→ **EXERCISE**: Can you find every line in the data below that contains the word "chevron" and copy each of those lines in full?

-- Start of RECORDS PROVIDED --

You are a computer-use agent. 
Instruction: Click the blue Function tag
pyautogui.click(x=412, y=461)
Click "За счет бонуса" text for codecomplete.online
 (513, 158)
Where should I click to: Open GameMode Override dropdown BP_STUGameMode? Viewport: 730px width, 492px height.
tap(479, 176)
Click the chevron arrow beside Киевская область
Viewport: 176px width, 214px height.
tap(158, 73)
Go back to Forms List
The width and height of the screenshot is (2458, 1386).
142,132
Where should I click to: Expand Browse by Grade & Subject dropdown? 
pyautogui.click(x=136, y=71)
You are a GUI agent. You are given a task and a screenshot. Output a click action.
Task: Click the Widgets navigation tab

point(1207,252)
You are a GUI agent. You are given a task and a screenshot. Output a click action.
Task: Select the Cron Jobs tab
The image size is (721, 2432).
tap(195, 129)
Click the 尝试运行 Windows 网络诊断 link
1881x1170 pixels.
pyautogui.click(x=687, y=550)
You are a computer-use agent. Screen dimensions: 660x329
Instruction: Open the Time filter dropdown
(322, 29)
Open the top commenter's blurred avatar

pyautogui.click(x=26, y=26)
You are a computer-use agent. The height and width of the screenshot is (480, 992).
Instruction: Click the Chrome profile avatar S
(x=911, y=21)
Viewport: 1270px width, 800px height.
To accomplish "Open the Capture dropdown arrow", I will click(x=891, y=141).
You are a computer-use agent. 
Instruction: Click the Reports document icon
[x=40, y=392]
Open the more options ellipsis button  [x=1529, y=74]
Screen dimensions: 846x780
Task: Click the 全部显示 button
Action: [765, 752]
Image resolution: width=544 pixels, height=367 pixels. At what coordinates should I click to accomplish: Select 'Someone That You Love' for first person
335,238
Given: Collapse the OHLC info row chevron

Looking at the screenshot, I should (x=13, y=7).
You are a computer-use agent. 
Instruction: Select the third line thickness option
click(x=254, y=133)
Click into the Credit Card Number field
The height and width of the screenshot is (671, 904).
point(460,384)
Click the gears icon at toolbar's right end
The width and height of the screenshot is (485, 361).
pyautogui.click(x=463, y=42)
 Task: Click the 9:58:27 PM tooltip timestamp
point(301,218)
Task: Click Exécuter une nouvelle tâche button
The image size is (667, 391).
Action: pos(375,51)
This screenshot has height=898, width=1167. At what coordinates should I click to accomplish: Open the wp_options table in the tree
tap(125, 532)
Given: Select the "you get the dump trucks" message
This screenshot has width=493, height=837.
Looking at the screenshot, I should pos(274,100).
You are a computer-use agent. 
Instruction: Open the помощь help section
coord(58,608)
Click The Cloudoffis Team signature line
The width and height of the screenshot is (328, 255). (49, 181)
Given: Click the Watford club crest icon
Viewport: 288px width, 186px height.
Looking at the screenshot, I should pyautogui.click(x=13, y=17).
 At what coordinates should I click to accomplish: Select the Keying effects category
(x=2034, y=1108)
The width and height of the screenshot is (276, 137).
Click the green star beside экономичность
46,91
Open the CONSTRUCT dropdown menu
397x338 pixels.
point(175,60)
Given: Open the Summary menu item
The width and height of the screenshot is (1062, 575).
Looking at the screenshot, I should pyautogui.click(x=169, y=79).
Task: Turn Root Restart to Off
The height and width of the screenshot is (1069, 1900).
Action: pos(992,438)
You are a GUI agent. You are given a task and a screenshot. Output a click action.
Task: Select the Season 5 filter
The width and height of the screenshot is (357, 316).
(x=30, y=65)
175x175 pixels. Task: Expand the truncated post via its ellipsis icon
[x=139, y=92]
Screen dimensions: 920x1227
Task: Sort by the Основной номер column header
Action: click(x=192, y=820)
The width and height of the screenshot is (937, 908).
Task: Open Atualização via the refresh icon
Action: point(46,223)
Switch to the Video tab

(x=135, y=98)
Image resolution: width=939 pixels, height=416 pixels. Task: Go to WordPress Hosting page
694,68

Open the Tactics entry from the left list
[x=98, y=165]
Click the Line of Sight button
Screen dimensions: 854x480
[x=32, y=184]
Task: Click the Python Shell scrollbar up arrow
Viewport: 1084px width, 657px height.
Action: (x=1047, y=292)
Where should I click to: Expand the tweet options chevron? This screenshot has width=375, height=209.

-- End of RECORDS PROVIDED --

→ **ANSWER TO THIS EXERCISE**:
Click the chevron arrow beside Киевская область
Given: Collapse the OHLC info row chevron
Where should I click to: Expand the tweet options chevron? This screenshot has width=375, height=209.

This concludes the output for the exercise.